No es fácil sintetizar la actitud del Papa ya difunto con respecto a los teólogos, a partir de un solo aspecto del campo de experiencia y sin volver hacia atrás en la historia para alcanzar perspectiva. Por lo demás, los puntos de vista más diversos se han expuesto desde el 6 de agosto de 1978. Unos han reprochado a Pablo VI un «liberalismo avanzado», incluso una cierta complicidad con las enseñanzas extravagantes. Han deplorado que el Pastor Supremo permaneciera fiel a su decisión inicial de no condenar a nadie para no correr el riesgo de cometer injusticias como las que él ha contribuido a reparar. Otros, al contrario, han hablado de bloqueo, de severidad, de rechazo de la modernidad. Es verdad que leyendo a los periodistas, la modernidad es, para ellos, sinónimo de antinatalidad, de aceptación del aborto, del divorcio, etc.

Algunos han dicho que el Papa había evolucionado mucho; otros han hablado de influjos ejercidos en sentido contrario. Es sorprendente que muy pocos hayan subrayado que la voluntad de acogida, de pluralismo, de diálogo de 1963, aunque permanecía fiel a sí misma, se encontraba frente a actitudes y a corrientes teológicas muy diferentes, después de 1968 y, sobre todo, después de 1970.

A pesar de estas dificultades, ¿no se pueden discernir algunas constantes en el pensamiento, la acción, la enseñanza del Papa difunto, en lo que se refiere a la teología?

La primera me parece que es una voluntad de distinguir de ahora en adelante mucho más netamente las funciones del Magisterio y de la teología.
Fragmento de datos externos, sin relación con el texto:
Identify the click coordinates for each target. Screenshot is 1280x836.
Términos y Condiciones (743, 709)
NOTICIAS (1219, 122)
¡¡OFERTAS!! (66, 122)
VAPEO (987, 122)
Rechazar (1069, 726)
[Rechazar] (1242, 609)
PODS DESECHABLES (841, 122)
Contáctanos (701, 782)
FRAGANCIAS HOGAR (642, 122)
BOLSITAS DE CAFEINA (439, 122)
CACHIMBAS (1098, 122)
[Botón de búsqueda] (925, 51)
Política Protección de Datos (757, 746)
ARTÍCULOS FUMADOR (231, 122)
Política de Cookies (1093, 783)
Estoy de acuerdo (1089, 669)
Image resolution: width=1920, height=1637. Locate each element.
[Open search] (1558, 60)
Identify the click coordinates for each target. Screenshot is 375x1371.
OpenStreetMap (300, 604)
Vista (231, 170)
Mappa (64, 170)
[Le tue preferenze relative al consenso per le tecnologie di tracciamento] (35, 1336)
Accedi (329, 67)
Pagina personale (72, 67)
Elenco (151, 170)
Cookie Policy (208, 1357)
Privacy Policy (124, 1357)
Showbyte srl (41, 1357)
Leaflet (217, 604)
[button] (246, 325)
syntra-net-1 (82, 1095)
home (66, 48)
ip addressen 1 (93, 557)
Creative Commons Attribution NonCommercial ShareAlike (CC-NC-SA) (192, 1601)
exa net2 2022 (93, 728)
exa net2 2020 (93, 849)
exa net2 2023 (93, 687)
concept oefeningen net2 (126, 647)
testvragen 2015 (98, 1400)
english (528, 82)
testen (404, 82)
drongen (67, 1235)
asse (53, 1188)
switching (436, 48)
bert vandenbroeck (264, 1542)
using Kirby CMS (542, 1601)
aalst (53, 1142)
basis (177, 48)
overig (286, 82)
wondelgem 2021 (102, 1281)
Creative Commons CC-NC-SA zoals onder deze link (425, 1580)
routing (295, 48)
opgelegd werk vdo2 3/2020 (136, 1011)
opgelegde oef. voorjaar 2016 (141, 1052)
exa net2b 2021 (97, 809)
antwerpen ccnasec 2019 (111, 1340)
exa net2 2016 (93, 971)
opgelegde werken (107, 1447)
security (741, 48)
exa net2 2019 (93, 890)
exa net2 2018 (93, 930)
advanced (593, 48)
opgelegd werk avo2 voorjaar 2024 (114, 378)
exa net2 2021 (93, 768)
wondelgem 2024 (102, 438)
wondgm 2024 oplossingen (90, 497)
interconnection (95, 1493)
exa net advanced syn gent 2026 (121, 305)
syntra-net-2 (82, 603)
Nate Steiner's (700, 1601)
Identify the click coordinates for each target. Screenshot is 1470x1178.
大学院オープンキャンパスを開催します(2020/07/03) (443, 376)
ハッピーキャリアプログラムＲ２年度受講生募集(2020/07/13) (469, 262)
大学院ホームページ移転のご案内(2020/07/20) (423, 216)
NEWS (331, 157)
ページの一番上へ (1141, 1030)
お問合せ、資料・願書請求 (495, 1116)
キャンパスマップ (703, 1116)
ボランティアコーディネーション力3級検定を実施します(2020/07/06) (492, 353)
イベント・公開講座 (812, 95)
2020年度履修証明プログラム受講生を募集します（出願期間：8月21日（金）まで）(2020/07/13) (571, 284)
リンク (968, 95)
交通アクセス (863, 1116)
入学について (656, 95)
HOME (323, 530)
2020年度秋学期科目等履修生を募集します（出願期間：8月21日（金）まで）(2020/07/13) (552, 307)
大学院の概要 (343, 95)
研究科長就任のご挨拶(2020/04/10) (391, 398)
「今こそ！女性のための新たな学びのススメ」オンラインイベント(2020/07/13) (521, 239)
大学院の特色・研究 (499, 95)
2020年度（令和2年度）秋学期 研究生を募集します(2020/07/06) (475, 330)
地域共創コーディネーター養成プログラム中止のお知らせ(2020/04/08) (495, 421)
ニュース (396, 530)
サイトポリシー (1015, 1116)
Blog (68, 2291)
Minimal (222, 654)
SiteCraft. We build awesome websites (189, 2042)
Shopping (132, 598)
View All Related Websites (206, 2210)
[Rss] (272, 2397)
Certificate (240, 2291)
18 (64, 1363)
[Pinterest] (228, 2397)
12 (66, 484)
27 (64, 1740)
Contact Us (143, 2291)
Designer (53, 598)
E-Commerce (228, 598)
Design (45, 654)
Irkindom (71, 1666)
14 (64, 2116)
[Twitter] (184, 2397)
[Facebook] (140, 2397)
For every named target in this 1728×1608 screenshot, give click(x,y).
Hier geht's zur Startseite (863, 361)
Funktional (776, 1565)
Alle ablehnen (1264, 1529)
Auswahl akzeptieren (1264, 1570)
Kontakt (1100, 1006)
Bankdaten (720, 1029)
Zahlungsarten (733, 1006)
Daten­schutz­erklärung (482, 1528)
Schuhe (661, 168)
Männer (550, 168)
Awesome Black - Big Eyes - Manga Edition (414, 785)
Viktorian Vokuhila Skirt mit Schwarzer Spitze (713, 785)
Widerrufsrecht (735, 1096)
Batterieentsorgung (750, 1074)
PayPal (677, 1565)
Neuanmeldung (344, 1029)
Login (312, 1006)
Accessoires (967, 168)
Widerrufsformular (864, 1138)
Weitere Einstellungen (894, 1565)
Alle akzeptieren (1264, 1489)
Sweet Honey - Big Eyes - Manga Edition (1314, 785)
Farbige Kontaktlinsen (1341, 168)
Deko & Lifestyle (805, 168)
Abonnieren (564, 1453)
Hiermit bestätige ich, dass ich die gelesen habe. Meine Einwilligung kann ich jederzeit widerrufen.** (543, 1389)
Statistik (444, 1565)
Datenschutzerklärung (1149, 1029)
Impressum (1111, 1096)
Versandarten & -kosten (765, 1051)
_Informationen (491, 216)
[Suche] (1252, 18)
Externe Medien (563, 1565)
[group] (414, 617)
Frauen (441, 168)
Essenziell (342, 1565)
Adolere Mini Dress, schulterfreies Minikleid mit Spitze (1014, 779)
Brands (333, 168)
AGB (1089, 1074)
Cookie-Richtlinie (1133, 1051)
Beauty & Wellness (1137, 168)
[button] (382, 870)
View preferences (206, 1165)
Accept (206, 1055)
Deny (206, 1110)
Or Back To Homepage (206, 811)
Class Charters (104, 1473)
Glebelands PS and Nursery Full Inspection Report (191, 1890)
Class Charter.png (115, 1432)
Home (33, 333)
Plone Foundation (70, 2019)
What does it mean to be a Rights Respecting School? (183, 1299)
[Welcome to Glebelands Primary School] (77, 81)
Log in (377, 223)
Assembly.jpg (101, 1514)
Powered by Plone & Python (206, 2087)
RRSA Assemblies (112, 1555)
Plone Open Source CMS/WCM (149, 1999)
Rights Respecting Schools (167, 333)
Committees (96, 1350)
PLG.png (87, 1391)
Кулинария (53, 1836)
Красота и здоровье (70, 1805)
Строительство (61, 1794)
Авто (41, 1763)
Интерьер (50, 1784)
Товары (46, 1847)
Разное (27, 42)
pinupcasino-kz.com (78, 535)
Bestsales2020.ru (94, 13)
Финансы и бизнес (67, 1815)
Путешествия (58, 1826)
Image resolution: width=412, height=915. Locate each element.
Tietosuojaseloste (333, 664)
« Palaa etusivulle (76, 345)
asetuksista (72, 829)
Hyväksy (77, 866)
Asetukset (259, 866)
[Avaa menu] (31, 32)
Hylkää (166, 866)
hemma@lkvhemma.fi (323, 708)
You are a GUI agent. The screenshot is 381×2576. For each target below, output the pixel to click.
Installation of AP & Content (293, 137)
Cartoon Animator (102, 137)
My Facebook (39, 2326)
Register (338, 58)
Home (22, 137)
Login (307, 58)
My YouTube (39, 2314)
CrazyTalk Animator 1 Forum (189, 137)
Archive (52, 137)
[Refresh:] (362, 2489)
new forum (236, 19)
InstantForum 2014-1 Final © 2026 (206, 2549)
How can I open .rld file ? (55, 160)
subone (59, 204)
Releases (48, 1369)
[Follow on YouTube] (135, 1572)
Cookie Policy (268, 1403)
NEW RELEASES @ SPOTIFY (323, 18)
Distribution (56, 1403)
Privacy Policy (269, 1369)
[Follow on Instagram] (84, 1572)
El Magisterio no se delega a los teólogos, de lo que postula su ayuda. Pero tampoco toma el lugar de la teología técnica. Hay un abismo entre las catequesis de los miércoles de Pablo VI, que recuerdan los puntos esenciales de la fe que hay que creer y vivir, y los discursos brillantes de Pío XII que parecen salir de un manual clásico.

Se erraría creyendo que esta distinción actúa en detrimento de los teólogos. Porque -segunda conclusión- Pablo VI distingue más netamente una doble dirección del trabajo teológico. En primer lugar está la enseñanza: en ella hay que pensar en la fidelidad y transmitir una doctrina segura. Pero hay también la investigación que es mucho más personal, incluso si se desarrolla con el concurso de algunos asistentes o estudiantes ya formados. Esta investigación, según el Papa, tiene objetivos precisos: profundizar el mensaje de Cristo y de la Iglesia, estudiar las cuestiones nuevas planteadas por las ciencias humanas, repensar la presentación del mensaje cristiano a un mundo que evoluciona profundamente.

De ahí fluye -me parece- una tercera idea-fuerza de la enseñanza de Pablo VI: dar una mayor libertad a la investigación teológica. El pluralismo de las tendencias reemplaza al conformismo rígido de una sola escuela. Debe instaurarse un clima de confianza, porque no se conduce bien una investigación en un atmósfera de sospecha. Se vuelve a encontrar aquí esta idea de la dificultad de la investigación, que Pablo VI hizo insertar personalmente en la Declaración sobre la libertad religiosa(16).

A partir de aquí -cuarta idea- hay que apelar mucho más al sentido personal de las responsabilidades, a la confrontación de las discusiones, que a las condenaciones autoritarias y, de alguna manera, exteriores. Éste es también el nivel al que el Papa ha querido llevar, en las luchas actuales, a muchos teólogos, y no solamente a los miembros de la Comisión teológica internacional. ¿Ha sido bueno el resultado? ¿No ha surgido el nuevo método, de una utopía? ¿Convenía sólo a un tiempo en el que hacía falta atenuar el «caldeamiento excesivo»? No me toca a mí decirlo. En todo caso, no puede negarse la generosidad de las intenciones de Pablo VI ni la probidad de su conciencia personal y eclesial(17).